WHAT YOU WILL DO =>
Scan the entries for lines with "χωρίς" and say how many there are, with nothing more.

[Stored records]
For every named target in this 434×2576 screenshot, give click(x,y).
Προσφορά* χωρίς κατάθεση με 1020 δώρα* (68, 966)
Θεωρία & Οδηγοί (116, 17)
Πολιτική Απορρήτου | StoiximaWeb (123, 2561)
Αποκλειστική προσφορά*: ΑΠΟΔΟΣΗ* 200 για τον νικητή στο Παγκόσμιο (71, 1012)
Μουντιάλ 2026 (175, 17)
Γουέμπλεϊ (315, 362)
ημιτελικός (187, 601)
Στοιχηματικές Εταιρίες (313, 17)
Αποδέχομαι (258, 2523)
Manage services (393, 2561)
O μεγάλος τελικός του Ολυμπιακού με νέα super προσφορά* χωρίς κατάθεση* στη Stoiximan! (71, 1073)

RESPONSE =>
2